Leo la historia de la triste y terrible muerte de Bijan Ebrahimi en un artículo de Isabel Coixet (“Las flores machacadas”, en El Dominical del pasado domingo). Es una historia tan tremenda que me parece increíble. Yo no había oído hablar de ella. Dudo si es ficción. Más bien quiero que lo sea. Voy a Internet en busca de más datos. Y leo más detalles en la prensa británica. Los hechos ocurrieron en julio y el caso ha desatado gran polémica en Inglaterra en las últimas semanas. Los dos autores de la muerte, dos vecinos del barrio, padres de familia de 24 años, van a ser juzgados en los próximos días. La Policía les detuvo pocas horas después del crimen y confesaron ser los autores. Los periódicos británicos cuentan que aquella noche mucha gente vio la paliza, pero nadie hizo nada por ayudar a Ebrahimi porque creían que era un pedófilo.

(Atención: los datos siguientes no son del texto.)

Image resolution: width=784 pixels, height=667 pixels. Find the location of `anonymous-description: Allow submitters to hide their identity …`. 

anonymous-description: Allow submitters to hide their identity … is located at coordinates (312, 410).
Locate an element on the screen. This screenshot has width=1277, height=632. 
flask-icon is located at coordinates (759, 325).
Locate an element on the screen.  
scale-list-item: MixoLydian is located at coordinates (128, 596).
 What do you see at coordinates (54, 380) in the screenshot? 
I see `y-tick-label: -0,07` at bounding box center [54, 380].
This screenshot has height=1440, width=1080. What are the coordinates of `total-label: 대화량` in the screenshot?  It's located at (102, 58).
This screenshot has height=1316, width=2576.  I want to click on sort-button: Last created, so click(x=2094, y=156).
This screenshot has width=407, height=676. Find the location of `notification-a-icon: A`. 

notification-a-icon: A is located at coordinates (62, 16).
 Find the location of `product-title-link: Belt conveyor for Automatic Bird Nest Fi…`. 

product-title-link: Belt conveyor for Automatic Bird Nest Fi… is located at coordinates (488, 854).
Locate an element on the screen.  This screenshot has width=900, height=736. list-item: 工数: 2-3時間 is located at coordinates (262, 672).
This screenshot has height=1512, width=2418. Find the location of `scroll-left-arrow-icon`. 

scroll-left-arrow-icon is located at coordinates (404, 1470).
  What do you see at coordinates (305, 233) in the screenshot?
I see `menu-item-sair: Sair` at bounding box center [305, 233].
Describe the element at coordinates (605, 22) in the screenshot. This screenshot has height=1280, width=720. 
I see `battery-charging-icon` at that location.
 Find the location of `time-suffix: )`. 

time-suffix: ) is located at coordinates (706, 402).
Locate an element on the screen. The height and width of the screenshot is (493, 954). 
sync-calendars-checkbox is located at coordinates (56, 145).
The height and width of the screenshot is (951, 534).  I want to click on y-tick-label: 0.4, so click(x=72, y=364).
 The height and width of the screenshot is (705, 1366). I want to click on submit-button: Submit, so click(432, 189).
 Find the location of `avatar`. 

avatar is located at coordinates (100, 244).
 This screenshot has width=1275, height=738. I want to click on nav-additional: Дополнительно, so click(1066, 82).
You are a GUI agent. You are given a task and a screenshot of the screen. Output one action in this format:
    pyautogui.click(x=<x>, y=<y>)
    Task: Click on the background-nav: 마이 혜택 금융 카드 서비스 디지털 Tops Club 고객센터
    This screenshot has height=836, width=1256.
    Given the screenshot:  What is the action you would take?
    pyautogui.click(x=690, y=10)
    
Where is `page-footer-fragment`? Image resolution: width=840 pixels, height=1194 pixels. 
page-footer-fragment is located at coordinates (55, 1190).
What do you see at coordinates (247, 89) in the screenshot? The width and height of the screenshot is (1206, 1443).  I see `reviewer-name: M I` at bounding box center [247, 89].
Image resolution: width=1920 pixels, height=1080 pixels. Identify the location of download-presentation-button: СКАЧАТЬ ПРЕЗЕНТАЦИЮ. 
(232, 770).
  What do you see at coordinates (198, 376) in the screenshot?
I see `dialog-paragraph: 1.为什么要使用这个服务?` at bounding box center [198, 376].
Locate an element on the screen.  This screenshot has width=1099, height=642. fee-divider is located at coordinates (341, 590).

Un  rumor falso que desemboca en un asesinato. Siento pena, vergüenza, asco. “La verdad es que el señor Ebrahimi fue asesinado porque era diferente. Era iraní”, afirma un articulista, Dan Hodges, en The Telegraph.

Bijan

(Bijan Ebrahimi, The Telegraph)

Bijan Ebrahimi. Repito su nombre. Para no olvidarlo.